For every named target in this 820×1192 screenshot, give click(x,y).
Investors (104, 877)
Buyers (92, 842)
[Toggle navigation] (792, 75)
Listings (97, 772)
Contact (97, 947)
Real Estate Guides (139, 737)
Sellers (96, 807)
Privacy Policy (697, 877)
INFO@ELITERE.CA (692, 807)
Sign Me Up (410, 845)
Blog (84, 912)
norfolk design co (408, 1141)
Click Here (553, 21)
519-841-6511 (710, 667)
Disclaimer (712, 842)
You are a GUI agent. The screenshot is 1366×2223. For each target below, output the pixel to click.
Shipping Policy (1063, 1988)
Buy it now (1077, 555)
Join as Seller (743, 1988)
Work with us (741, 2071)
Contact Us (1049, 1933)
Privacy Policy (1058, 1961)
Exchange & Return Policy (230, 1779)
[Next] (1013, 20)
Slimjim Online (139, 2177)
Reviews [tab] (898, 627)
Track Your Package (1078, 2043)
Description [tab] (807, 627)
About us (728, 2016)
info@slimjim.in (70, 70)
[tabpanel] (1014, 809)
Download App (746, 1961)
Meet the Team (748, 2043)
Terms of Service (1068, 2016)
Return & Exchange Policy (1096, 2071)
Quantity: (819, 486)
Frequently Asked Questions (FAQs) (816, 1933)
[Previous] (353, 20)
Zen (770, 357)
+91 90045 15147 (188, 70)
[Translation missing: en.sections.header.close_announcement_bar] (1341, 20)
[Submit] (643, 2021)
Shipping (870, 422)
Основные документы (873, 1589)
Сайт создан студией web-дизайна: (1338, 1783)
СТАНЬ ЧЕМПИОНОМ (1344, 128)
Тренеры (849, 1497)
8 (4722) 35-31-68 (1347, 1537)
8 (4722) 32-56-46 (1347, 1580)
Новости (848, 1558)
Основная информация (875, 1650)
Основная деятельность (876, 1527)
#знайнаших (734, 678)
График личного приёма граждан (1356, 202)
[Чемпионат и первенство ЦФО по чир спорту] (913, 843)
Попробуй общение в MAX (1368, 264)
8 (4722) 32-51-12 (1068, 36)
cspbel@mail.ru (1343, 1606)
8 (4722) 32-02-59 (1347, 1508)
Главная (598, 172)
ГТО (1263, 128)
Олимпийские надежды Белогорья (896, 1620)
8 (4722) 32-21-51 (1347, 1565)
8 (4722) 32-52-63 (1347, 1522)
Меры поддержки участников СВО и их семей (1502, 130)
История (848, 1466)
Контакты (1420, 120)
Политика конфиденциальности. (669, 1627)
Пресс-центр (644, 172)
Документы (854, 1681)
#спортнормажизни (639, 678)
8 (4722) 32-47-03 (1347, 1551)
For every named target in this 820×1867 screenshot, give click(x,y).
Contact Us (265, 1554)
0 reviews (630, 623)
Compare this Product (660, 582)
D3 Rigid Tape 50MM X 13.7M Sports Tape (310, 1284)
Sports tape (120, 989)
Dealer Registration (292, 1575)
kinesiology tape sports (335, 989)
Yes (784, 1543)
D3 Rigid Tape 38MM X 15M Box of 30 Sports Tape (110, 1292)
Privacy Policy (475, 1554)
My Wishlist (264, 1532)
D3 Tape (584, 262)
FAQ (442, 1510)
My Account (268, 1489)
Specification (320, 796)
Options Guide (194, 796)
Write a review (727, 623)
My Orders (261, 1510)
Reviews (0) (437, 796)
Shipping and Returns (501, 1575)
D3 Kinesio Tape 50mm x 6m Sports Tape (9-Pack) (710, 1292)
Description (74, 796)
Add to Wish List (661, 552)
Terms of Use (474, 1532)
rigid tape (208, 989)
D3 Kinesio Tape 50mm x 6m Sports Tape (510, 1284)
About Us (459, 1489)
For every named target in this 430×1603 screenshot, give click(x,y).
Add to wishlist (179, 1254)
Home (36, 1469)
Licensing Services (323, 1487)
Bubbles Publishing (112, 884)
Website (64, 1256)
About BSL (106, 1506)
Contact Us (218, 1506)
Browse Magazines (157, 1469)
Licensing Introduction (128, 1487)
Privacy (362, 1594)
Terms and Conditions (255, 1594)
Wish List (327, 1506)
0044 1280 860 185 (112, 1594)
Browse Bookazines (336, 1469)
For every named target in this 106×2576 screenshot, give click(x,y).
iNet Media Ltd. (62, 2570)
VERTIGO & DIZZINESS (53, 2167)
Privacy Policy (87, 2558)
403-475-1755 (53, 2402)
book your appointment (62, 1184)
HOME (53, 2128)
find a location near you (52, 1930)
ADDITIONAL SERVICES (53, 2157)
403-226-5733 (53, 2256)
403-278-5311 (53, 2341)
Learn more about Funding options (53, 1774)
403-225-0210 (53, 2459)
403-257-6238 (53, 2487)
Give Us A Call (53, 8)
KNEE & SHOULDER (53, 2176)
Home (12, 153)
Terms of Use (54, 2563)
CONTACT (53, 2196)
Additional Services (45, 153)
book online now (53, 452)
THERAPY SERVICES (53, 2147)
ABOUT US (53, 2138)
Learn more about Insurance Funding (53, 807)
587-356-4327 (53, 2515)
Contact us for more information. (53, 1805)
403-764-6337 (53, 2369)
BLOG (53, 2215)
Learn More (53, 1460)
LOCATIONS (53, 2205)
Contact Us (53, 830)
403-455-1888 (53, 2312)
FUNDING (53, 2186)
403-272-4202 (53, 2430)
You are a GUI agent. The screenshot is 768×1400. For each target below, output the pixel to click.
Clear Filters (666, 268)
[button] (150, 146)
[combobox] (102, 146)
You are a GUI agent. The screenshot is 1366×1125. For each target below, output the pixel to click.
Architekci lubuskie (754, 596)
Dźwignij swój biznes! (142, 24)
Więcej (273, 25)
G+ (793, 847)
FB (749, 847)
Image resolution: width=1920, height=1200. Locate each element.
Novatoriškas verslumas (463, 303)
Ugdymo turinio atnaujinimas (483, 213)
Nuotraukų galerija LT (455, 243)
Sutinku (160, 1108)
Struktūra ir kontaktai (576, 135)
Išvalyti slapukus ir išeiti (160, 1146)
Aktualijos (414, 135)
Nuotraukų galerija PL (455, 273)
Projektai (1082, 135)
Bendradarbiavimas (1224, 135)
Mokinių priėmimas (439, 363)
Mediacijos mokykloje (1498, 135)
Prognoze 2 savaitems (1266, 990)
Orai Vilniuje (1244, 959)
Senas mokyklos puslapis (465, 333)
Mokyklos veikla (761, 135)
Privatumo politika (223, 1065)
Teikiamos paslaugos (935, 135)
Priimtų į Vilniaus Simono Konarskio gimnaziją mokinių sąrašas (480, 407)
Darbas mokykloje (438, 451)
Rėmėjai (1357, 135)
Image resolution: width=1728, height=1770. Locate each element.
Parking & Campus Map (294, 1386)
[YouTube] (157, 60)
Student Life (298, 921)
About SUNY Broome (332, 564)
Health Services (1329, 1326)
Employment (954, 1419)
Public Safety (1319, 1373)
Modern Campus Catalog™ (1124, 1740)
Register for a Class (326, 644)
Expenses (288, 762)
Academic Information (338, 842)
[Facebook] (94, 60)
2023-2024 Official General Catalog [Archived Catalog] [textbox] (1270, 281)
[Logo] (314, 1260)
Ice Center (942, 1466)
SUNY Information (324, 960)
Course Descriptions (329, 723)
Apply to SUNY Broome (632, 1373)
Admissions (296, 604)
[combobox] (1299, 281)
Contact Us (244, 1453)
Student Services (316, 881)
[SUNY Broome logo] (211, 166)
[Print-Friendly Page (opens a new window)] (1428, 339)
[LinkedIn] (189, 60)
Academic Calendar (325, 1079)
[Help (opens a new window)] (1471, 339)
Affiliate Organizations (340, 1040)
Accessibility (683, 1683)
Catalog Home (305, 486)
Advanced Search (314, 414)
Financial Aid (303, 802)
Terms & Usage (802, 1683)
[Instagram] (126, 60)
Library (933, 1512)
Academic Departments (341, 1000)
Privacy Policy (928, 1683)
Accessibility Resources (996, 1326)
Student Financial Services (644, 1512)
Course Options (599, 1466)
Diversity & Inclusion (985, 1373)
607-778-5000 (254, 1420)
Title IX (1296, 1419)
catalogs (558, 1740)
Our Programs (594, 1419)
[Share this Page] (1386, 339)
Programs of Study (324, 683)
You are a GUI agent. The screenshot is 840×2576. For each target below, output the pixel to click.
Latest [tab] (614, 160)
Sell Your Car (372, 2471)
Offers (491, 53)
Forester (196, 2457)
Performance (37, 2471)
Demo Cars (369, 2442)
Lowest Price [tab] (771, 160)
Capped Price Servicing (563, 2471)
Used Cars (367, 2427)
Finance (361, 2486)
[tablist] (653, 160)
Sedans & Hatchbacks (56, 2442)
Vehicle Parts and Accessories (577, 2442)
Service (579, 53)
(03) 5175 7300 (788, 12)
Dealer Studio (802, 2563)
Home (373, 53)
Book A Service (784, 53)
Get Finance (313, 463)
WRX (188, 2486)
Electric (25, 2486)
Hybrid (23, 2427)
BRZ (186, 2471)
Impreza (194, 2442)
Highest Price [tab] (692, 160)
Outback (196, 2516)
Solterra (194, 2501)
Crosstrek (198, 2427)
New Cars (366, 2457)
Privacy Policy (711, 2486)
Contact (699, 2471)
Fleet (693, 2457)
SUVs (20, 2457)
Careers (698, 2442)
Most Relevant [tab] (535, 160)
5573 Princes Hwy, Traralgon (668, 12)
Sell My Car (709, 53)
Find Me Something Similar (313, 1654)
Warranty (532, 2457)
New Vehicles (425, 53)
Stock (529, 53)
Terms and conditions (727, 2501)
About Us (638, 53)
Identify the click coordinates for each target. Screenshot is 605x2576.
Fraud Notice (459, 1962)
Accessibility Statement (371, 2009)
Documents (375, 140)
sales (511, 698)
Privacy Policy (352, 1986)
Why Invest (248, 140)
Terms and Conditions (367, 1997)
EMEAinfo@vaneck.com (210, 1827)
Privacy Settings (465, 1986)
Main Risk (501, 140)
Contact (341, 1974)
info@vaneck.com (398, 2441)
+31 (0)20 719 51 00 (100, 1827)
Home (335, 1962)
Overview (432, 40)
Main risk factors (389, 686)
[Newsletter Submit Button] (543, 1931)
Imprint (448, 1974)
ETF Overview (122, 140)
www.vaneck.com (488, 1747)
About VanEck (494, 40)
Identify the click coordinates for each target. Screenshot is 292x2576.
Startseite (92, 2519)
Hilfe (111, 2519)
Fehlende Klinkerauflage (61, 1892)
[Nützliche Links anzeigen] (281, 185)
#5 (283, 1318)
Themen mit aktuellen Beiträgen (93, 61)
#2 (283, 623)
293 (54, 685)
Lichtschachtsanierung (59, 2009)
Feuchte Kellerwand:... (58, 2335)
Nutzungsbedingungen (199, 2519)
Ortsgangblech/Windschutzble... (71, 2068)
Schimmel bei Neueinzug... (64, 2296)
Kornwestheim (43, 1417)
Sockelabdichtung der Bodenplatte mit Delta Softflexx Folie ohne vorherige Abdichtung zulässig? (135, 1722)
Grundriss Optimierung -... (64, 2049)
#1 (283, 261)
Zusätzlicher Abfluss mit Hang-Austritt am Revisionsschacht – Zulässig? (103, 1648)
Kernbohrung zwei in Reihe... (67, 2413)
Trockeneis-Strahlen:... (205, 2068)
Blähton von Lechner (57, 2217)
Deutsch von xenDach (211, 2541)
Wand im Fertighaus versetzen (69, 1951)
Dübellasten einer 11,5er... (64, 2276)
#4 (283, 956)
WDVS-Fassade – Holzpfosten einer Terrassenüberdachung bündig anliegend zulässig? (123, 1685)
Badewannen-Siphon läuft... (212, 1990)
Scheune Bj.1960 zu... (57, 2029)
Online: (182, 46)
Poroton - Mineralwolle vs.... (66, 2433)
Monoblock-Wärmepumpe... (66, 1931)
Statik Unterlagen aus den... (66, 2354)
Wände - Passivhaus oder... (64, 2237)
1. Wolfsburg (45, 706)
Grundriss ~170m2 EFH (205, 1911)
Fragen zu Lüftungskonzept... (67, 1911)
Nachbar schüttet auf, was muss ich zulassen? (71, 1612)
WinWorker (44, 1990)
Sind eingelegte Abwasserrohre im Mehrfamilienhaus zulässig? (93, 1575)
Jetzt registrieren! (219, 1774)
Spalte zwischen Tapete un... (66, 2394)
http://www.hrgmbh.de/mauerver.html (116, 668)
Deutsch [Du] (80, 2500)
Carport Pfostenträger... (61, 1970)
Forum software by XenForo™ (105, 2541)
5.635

******************************

Work order — Taking the entries above, write out exactly the lines starting with the line containing "Contact (97, 947)" and going on through the line containing "СТАНЬ ЧЕМПИОНОМ (1344, 128)", both included, and nothing else.

Answer for the task —
Contact (97, 947)
Real Estate Guides (139, 737)
Sellers (96, 807)
Privacy Policy (697, 877)
INFO@ELITERE.CA (692, 807)
Sign Me Up (410, 845)
Blog (84, 912)
norfolk design co (408, 1141)
Click Here (553, 21)
519-841-6511 (710, 667)
Disclaimer (712, 842)
You are a GUI agent. The screenshot is 1366×2223. For each target below, output the pixel to click.
Shipping Policy (1063, 1988)
Buy it now (1077, 555)
Join as Seller (743, 1988)
Work with us (741, 2071)
Contact Us (1049, 1933)
Privacy Policy (1058, 1961)
Exchange & Return Policy (230, 1779)
[Next] (1013, 20)
Slimjim Online (139, 2177)
Reviews [tab] (898, 627)
Track Your Package (1078, 2043)
Description [tab] (807, 627)
About us (728, 2016)
info@slimjim.in (70, 70)
[tabpanel] (1014, 809)
Download App (746, 1961)
Meet the Team (748, 2043)
Terms of Service (1068, 2016)
Return & Exchange Policy (1096, 2071)
Quantity: (819, 486)
Frequently Asked Questions (FAQs) (816, 1933)
[Previous] (353, 20)
Zen (770, 357)
+91 90045 15147 (188, 70)
[Translation missing: en.sections.header.close_announcement_bar] (1341, 20)
[Submit] (643, 2021)
Shipping (870, 422)
Основные документы (873, 1589)
Сайт создан студией web-дизайна: (1338, 1783)
СТАНЬ ЧЕМПИОНОМ (1344, 128)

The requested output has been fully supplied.